Last week's announcement that Iran had plans to build an F1 circuit received little attention in the mainstream media, but gained enough traction that my grand prix-loathing friends picked up on the story, forwarding me details of the Iranian media visa application process and links to hotels on Qeshm Island alongside snarky comments about the ethics of Formula One and wishing me luck at the surely soon-to-be-announced grands prix of Syria, South Sudan, and a host of other countries the FCO advises against travelling to.
But what they - and Iranian vice president and head of cultural heritage, handicrafts, and tourism organisation Masoud Soltanifar - appear to have missed is that Formula One is no Field of Dreams. If you build it, there's no guarantee we will come. Just ask Imola, which was reissued with an FIA Grade 1 circuit license a few years ago, enabling the classic track to hold F1 grands prix once again. Sadly, the odds of F1 returning to Imola are infinitesimal.
But Imola is far from alone. On the most recent list of FIA-licensed circuits - last updated in February 2015 - there are around a dozen former and prospective Grade 1 venues that are unlikely to play host to a future F1 grand prix. Familiar tracks like Estoril, Fuji Speedway, Imola, Indianapolis, Istanbul Park, Korea, Magny-Cours, New Delhi, and Paul Ricard are listed, as are Thailand's Buriram, the Moscow Raceway, Mugello, and Qatar's Losail.
That's 13 circuits - many of which have history in the sport (and others, like Imola and Mugello, real historical significance) - theoretically ready to host a grand prix, yet without a race to call their own. When the cost of building a racetrack - or of improving an existing facility to Grade 1 standard - is taken into account, that list of 13 venues represents hundreds of millions in wasted money for those countries who had hoped to lure and keep Formula One.
If the Iranian government wishes to build an F1-spec race track, there is absolutely nothing to stop it doing so. The prospective site of Qeshm Island could be a spectacular setting for any televised sport - it is the largest island in the Persian Gulf, and it is comprised of forests, deserts, mountains, and beaches, plus the odd salt cave, any of which would make an excellent TV backdrop.

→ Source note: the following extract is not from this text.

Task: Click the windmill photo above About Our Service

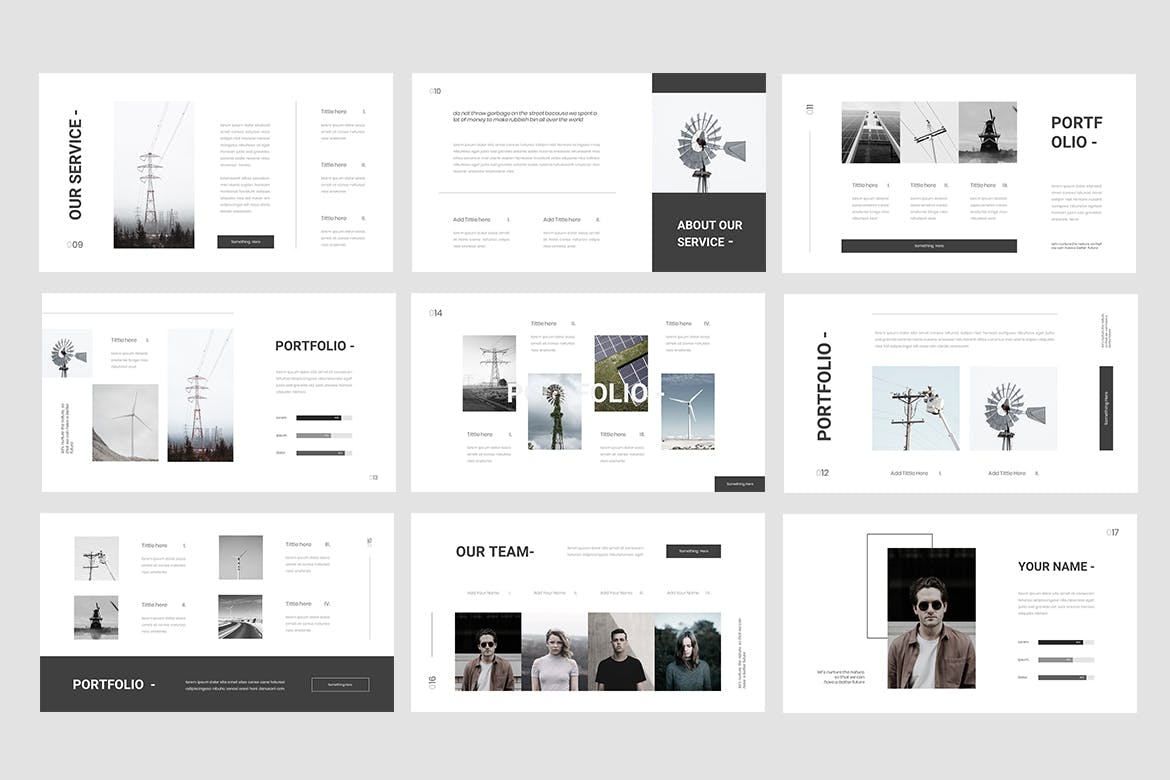Action: click(709, 143)
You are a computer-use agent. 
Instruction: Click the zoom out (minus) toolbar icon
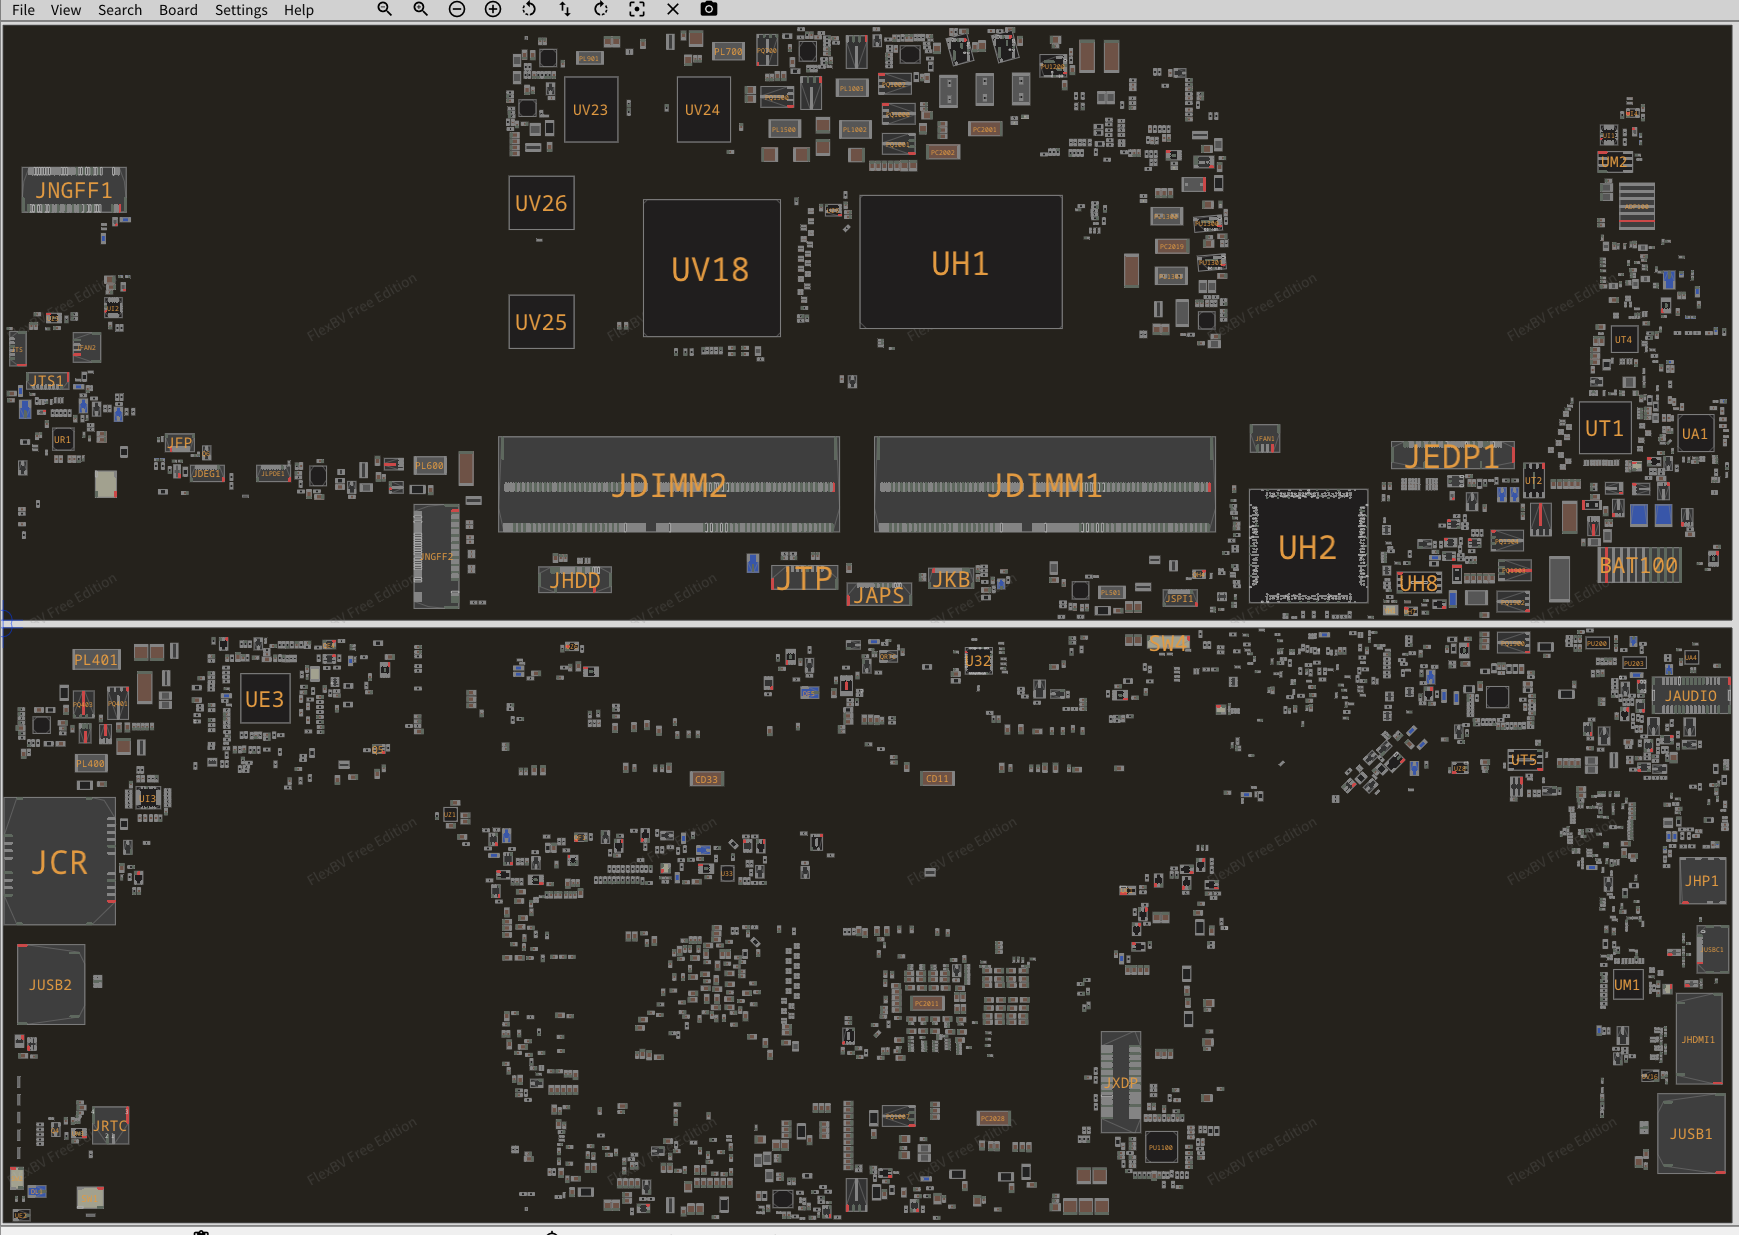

But it is also an island populated largely by fishermen, and surrounded by a variety of reefs, coral formations, and protected forms of wildlife. The biodiversity of Qeshm makes it a key site for the nascent ecotourism industry in the Gulf, and some religious scholars see it as a likely site for the Garden of Eden. It is not a place that is crying out for motorsport or large-scale development of any sort.
That being said, the island is already home to an underground military facility thought to have been built to house submarines, and building a race track would be no more damaging to the local environment than constructing a large-scale high-tech bunker.
What the Iranian government must consider, however, is that a circuit alone is not enough to bring F1 to you. In addition to the race-hosting fees there must also be assurances given regarding the timely progress of team freight both in and out of the country, access to the island itself (a bridge connecting Qeshm to the mainland is planned), ease of securing visas...
Iran may be home to the world's fourth-largest proven oil reserves, but it does not figure on rich lists as defined by GDP per capita. According to the 2013 World Bank figures, the Islamic Republic has a GDP per capita of $4,763.30 compared with $24,689.10 for Bahrain, $43,048.90 for the United Arab Emirates, and $93,714.10 for Qatar, to compare Iran's finances with its fellow GP hosts - current and aspiring - in the Gulf region.
Of all the countries on the 2015 F1 calendar, only China comes close to Iran's GDP, clocking in at $6,807.40, although the Asian economic giant's figures are skewed by its massive population.
Fans know that F1 has nothing to gain from a race in Iran. The region is already heaving with hosts both potential and actual, and through their national airlines Bahrain, Abu Dhabi, and Qatar can all guarantee international connections and familiar ease of passage for the F1 circus and its goods that Iran cannot offer at present. There is no political advantage, either on the global stage or in the corridors of F1 power. And if it comes to a financial arms race for the next Middle Eastern Grand Prix? Qatar has the money to win any hosting fee arms race it chooses to enter, and the influence to sway the appropriate yays or nays in the paddock.
The wider world, however, sees 'Iran to build F1 track' and thinks the sport has found its spiritual home at last.